Runway expansions at the Alberni Valley Regional Airport (AVRA) have not only benefited the local economy but have made it possible for Coulson Aviation to bring in six Boeing 737 jets to Port Alberni.
Plans for the expansion go back a couple years ago to a meeting between Wayne Coulson and Port Alberni Mayor Mike Ruttan.
“I sat with him and said we’re working with Southwest Airlines, we’re looking at building new air tankers, but we can’t get them into Alberni, so that’s where the mayor really dug in,” Coulson said.
After several meetings with local government, expansion plans became a reality.
“This is a good example of us being proactive in the marketplace, saying to local government, the mayor and the regional district that we want to expand and we have this opportunity, but if we don’t do something here the work will go to the U.S.,” Coulson said.
Work on expanding the runway to 5,000 by 100 feet from 3,952 by 75 feet began in May 2016. The $4.2 million airport expansion contract was awarded to Bowerman Excavating, an Alberni Valley-based company. Construction was supposed to be complete last fall, but due to heavy rain and snow the expansion was about six months behind schedule.
“We needed 10 good days out of the last eight months and we couldn’t find 10 dry days, so [construction] took us to June,” Coulson said.
On May 21 the runway opened to limited air traffic and the first aircraft to land on the newly expanded runway was a Cessna 172 piloted by Pat Floyd and owned by the Alberni Flying Club.
On May 25 and 26 the first two of Coulson’s six 737 jets, that will be converted into air tankers, landed on the newly expanded runway.
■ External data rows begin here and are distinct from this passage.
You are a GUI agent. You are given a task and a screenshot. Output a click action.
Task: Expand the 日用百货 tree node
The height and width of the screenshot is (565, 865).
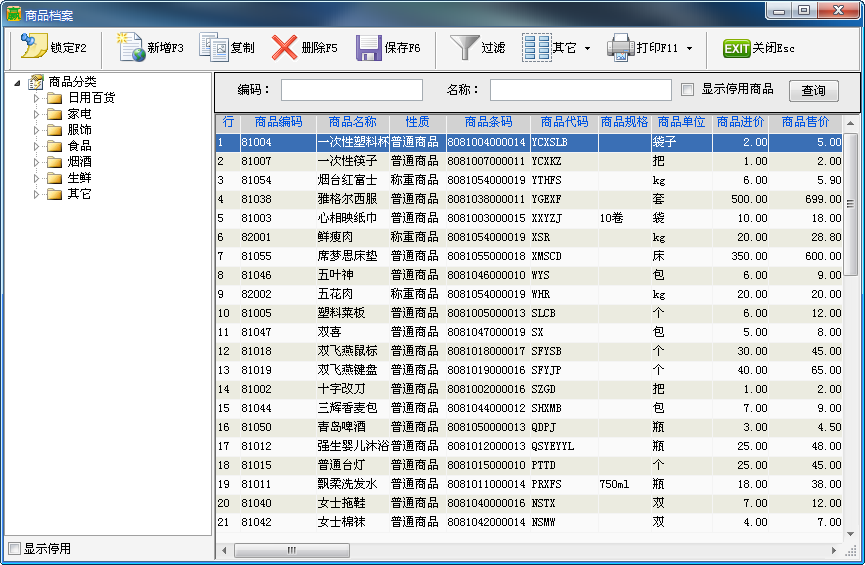(37, 98)
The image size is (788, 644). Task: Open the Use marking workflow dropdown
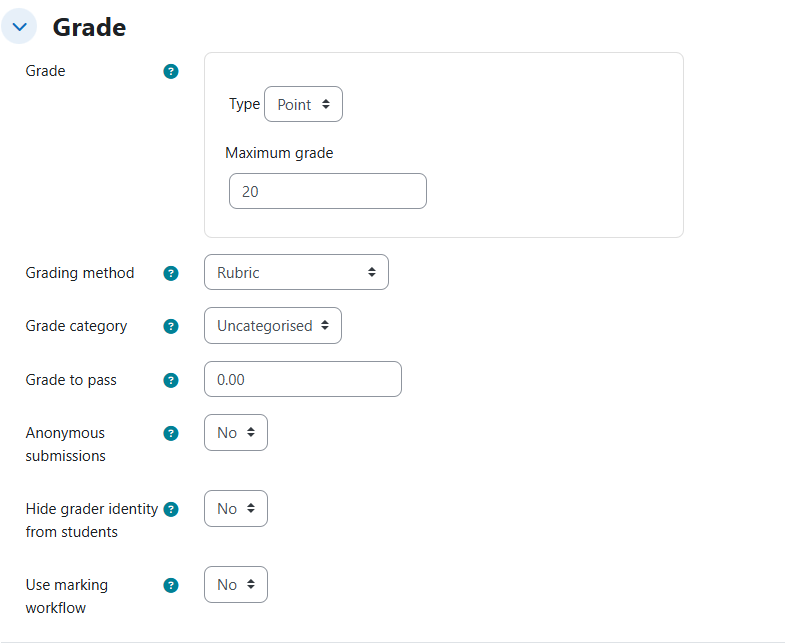coord(236,585)
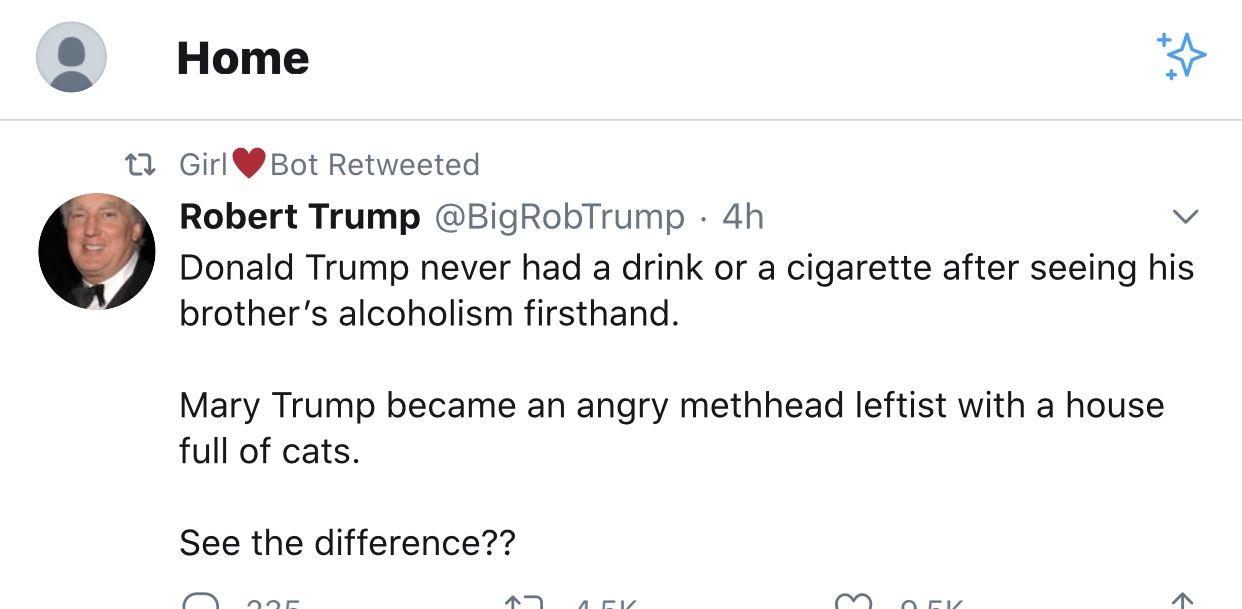Retweet the Robert Trump tweet
The width and height of the screenshot is (1242, 609).
(526, 602)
Coulson purchased all six jets from Southwest Airlines and they will be used around the world to fight wildfires.
The conversion process will begin near the end of June and takes approximately 20,000 man hours per airplane to convert from an airliner to a firefighting aircraft.
“It’s a very complex conversion, that’s why no one’s ever done it. We’ll be the first 737 in the world to do a conversion like this,” Coulson said.
Finding top-quality people in Port Alberni, Vancouver Island and even around B.C. to actually do the conversions, Coulson said, has been challenging.
“Britt (Coulson) has to hire like 20 people to run this program and they’re not in Canada for the type of quality of skills that we need,” Couslon said. “We may bring in some Americans. And then if we can get them, where do we put them? Housing is pretty tight right now.”
Once conversion is done, the 737s, equipped with 63 passenger seats for firefighting crews, will be flown to Southern California to start trials with the US Forest Service.
When not in Australia or the US fighting fires, the 737s will be stored in Nevada, where Coulson says he can find a lot of hangars and infrastructure for a cheaper cost than in Canada.
The Bowerman group continue to work on the landscaping, seeding, final grading and road work at the airport but Mark Fortune, AVRA superintendent, said it should all be done shortly.
Fortune said another local contracting company is putting in the runway lighting system.
“Most of the underground work has been completed now they’re working on fixtures and light bases,” Fortune said.
Since the expansion, there has been some interest from aviation groups looking at the Alberni Valley as a destination to do business.
“I had a long conversation with a CEO of a company that is doing their due diligence on an opportunity to do something at the airport,” said City of Port Alberni economic development manager, Pat Deakin.
Deakin also mentioned that a flight school has been showing interest at the AVRA, but as discussions are still in early stages he couldn’t reveal any more.
In addition, Deakin said plans are in the works to attract other companies that would complement the Coulson Group.
Although now progressing quickly in the aviation world, the Coulsons began their entrepreneurship in the logging industry.
“[Logging] was my father’s passion back in 1960,” Coulson said. “I grew up in that business and took over the business and ran those businesses but certainly we can see the land base shifting, we can see the end of the era of old growth timber so for us it wasn’t a growing market.”
Thinking about the future of his kids and grandkids, Coulson switched his focus to more niche markets.
“There’s only five of us in the world that fly big, big airplanes,” he said. “We’re the largest operator in Australia with big airplanes.”
The company also operates out of the US and possibly South America in the near future, whose fire season is opposite of North America.
In addition to fire, the Coulsons are focused on ice. The group has a new ice blasting technology used for industrial cleaning. Their new unit, the IceStorm90, uses crushed ice for cleaning instead of water.
Coulson said they are aiming to construct seven machines every eight weeks and have gained interest for the product worldwide.
“We have a group that are actually looking at doing mega yachts out of Florida so buying machines for those types of boats… it cleans as well under water as it does on land,” Coulson said. “So it’s one of the only cleaning technologies in the world that can clean under water.”
The former Zellers Building on Third Avenue, purchased by Coulson, is being used as the headquarters for the ice blasting production and research.